The pain needs to get under control. 

I’d love to hear what you’ve done when you’ve come to the end of your rope.  What have been your drastic measures? 

Tuesday, January 7, 2014

This Stress Test is Stressing Me Out!

I don’t like being the patient.  When I am in the doctor’s office for Robert or Richard, I ask questions, I persist in finding answers, I think of myself as a collaborating with the doctors to figure out the best course of action to solve a problem.

When I am at the doctor for myself, I turn into a bag of marshmallows.  Not even the mini ones – one big bag of giant marshmallows. I can barely utter three words that make sense. Or that are actual words.

I have no idea why this happens but after confessing this to some caregiver friends, many said the same thing happens to them.  We can be tough as nails for our caree but when it comes to caring for ourselves – we’re scared little children.

Today I was the patient and I was determined to be as much of an advocate for myself as I am for Robert or Richard.  I put on my advocate hat and pretended I was caring for someone else.

My appointment was for an echocardiogram stress test since I apparently flunked the stress test I had just before Christmas.  The whole reason for having the stress test in the first place was because I had been experiencing intermittent chest pains and light-headedness. 

Since August.

Then September got busy and busier and October was filled with respite preparations, November took us on a trip and so the stress test got scheduled for December 16.

December 15 Robert was admitted to the hospital for pneumonia so I rescheduled my appointment.  I finally went on a Sunday, three days before Christmas.

**Activities**.
- 1) In the passage about the stress test, on what date was the test first scheduled?
- 2) Copy the portion of the stress test passage starting with "Since August." and going on through "for December 16.".
- 3) Carry on the blog post about the caregiver's stress test from the point at which it stops.

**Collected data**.
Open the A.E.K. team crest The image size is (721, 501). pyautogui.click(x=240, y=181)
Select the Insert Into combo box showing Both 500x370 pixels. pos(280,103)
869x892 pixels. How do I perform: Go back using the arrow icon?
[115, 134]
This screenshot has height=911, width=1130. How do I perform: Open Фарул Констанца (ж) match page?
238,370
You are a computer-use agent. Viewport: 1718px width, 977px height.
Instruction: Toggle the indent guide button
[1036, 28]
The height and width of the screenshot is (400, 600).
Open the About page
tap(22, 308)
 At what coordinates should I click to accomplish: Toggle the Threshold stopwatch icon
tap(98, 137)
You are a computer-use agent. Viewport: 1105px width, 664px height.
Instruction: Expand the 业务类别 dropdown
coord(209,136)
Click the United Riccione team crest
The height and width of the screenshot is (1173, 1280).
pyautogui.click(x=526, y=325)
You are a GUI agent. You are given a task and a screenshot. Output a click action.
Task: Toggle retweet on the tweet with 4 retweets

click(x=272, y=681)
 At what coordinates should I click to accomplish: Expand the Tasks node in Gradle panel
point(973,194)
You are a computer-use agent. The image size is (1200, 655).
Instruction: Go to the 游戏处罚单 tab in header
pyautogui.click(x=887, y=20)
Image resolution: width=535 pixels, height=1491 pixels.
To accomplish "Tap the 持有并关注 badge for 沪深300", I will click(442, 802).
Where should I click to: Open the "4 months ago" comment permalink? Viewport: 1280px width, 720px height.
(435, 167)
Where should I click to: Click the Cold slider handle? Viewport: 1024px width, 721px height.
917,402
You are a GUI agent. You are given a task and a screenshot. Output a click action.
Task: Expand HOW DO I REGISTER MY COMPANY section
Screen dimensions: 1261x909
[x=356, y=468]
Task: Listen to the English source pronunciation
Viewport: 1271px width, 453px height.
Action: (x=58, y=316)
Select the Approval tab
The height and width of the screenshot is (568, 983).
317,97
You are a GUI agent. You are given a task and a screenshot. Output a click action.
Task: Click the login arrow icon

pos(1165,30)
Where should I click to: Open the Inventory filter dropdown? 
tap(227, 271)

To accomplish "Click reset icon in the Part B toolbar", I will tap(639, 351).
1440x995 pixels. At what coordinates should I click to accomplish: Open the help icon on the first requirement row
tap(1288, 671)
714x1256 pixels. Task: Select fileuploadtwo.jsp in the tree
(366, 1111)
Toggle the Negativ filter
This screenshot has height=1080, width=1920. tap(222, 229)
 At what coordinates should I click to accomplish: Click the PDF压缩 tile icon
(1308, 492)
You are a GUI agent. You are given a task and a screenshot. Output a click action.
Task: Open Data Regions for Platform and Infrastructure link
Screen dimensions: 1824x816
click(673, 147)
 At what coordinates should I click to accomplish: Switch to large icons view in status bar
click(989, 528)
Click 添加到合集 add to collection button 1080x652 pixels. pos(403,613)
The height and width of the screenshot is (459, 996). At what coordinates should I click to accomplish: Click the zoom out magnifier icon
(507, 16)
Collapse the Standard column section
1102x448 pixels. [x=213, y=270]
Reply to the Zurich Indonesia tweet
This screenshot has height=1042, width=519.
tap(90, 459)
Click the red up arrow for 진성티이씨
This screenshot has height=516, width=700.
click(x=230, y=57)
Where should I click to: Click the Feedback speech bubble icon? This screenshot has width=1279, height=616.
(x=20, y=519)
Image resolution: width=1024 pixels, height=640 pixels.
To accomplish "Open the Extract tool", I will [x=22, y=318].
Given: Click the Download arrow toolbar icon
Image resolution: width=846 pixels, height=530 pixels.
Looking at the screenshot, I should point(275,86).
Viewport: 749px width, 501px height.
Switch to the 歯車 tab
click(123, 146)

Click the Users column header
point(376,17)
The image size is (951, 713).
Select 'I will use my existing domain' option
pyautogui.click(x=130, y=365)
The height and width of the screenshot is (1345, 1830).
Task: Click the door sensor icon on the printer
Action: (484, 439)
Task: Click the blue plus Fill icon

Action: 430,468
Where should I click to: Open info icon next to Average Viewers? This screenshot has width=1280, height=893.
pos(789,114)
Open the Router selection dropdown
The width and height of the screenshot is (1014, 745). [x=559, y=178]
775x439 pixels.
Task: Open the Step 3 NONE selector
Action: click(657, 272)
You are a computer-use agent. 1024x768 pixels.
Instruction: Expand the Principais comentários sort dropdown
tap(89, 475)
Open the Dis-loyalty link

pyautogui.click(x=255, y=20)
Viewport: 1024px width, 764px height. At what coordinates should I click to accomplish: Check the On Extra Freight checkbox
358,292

**Answer section**.
- 1) December 16

- 2)
Since August.

Then September got busy and busier and October was filled with respite preparations, November took us on a trip and so the stress test got scheduled for December 16.

- 3)
I couldn’t believe my luck in getting a Sunday appointment since we weren’t only busy with the holidays but work is extremely busy at year end and I didn’t want to miss any more work.  I didn’t particularly want to miss any shopping or wrapping time either but I had to get this done. 

Once at the appointment, I made it clear that the stress test was stressing me out.  I wanted them to know that if my blood pressure was high that I blamed the test.  Plus, I don’t really have time for this sort of thing but I wanted to be sure the chest pains and light-headedness (which still happened on occasion) wasn’t anything serious.

The test was easy enough (although I found out I am allergic to latex – good to know).  While running on the treadmill I had an inclination there might be a problem when the technician stopped the test sooner than he told me we would stop. 

Then he told me to wait in the waiting room while he consulted a cardiologist.

The only question I could mutter was “do you always consult with the cardiologist?” He answered that he did most of the time.  Then told me to go to the waiting room.

Did I ask any more questions?  Noooooooo.  That would have been too easy.  Was I freaking out?  Just a little. 

I dutifully went to the waiting room and sat until the nurse came out to tell me that I needed to contact my doctor as soon as possible the next day and to schedule a follow up test. 

He rattled off two types of tests, neither of which I remembered nor wrote down.  (You can bet I would have had my notepad in hand writing down these tests if I was with Richard or Robert at an appointment.  Heck, I didn’t even have my notepad with me!)

I managed to state there must be something wrong but the nurse just reiterated to contact my doctor the next day and said the cardiologist would be talking with my doctor.  He said the follow up test was “just to be safe.”

Oh, okay. 

Then I left.

Of course, as soon as I got into the car, I had all kinds of questions.  What test is it? What are they looking for? What did they find?  Was my blood pressure too high? 

And I thought I was stressed at the beginning of the appointment!

After emailing my doctor (and getting a message that he was on vacation for the next two weeks), I talked with a nurse the next day.  I grilled her about the results of the stress test but all she could tell me was that there was an abnormal reading that could indicate a blockage. 

Oh, is that all.  Ack!

Now, keep in mind, I come from a long line of over-reactors.  I don’t panic and I can usually keep a very cool head but I have an imagination that you wouldn’t believe.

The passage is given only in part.